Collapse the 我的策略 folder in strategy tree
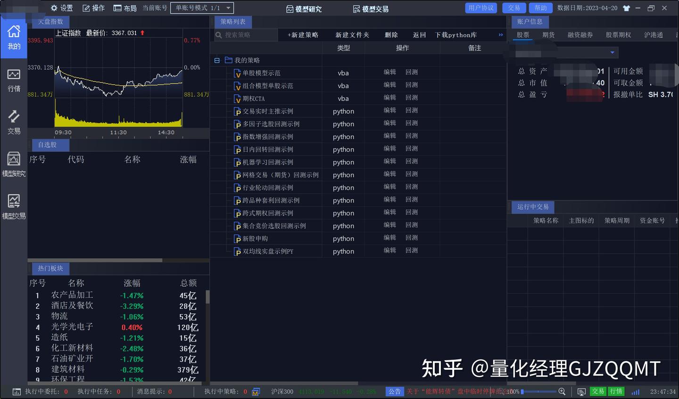679x399 pixels. [216, 60]
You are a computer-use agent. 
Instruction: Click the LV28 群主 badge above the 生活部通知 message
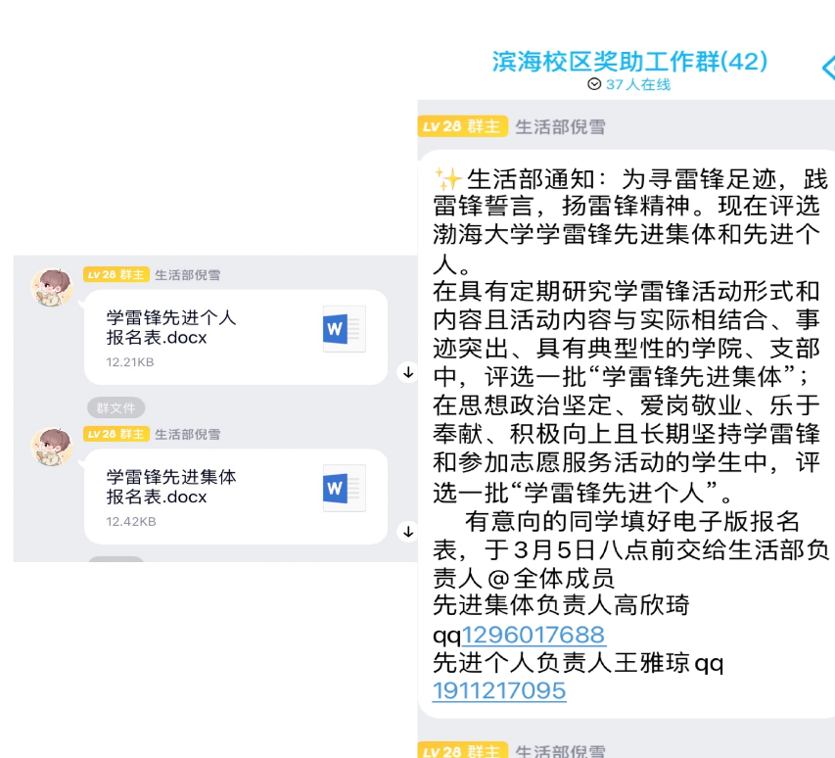point(462,126)
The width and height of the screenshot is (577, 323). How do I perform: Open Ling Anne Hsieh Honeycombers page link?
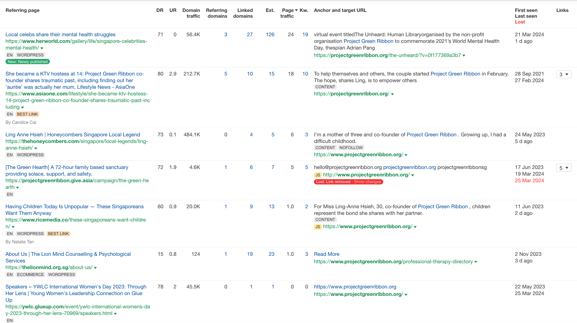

**PROBLEM TO WORK ON**
Repeat all the records with "folder" replaced by "directory" and everything else unchanged. Leave out the pictures.

**SOLUTION FOR THIS PROBLEM**
Collapse the 我的策略 directory in strategy tree
679x399 pixels. [216, 60]
You are a computer-use agent. 
Instruction: Click the LV28 群主 badge above the 生活部通知 message
point(462,126)
The width and height of the screenshot is (577, 323). How do I perform: Open Ling Anne Hsieh Honeycombers page link?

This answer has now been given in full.